Email To A Friend
Please fill in the following information and we'll email this link.
Analysis
Sens. Barack Obama and John McCain met Oct. 7 for the second of three scheduled presidential debates. It was a town-hall-style debate before an audience of 80 uncommitted voters. Questions were submitted by the audience members, and others who sent them by e-mail, and were screened beforehand by moderator Tom Brokaw of NBC News. The event was held at Belmont University in Nashville, Tenn., and was broadcast nationally. We caught several misleading statements and falsehoods, many of which the candidates have said before.
"My" Mortgage Plan?
McCain made what he claimed was a new proposal to rescue over-mortgaged homeowners:
McCain: As president of the United States. ... I would order the secretary of the treasury to immediately buy up the bad home loan mortgages in America and renegotiate at the new value of those homes – at the diminished value of those homes and let people be able to make those –be able to make those payments and stay in their homes.
McCain added: "It's my proposal, it's not Sen. Obama's proposal, it's not President Bush's proposal. But I know how to get America working again..."
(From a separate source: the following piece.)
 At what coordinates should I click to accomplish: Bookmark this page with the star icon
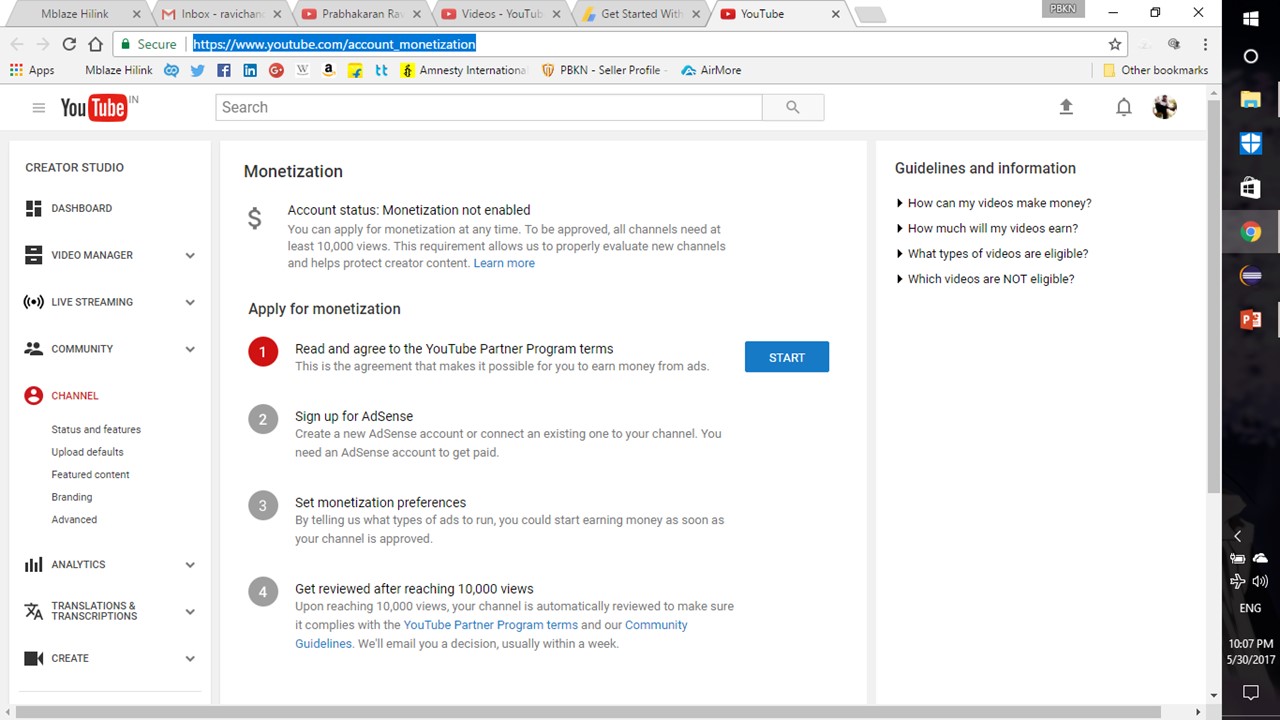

But in fact, the recently passed $700 billion rescue package already grants the treasury secretary authority to undertake just such a program. It requires the secretary to buy up troubled mortgages while taking into consideration "the need to help families keep their homes and to stabilize communities." It also says "the Secretary shall consent, where appropriate (to) loss mitigation measures, including term extensions, rate reductions (or) principal write downs."
Obama himself had urged this as the package was being considered. He said on Sept. 23 that "we should consider giving the government the authority to purchase mortgages directly instead of simply purchasing mortgage-backed securities."
McCain said "his" proposal would be expensive, and his campaign quickly issued a news release giving numbers:
McCain press release: The direct cost of this plan would be roughly $300 billion because the purchase of mortgages would relieve homeowners of "negative equity" in some homes. ... It may be necessary for Congress to raise the overall borrowing limit.
Minutes later, McCain was attacking Obama for proposing what he said was $860 billion in new spending.
Oversimplifying the Financial Crisis. Again.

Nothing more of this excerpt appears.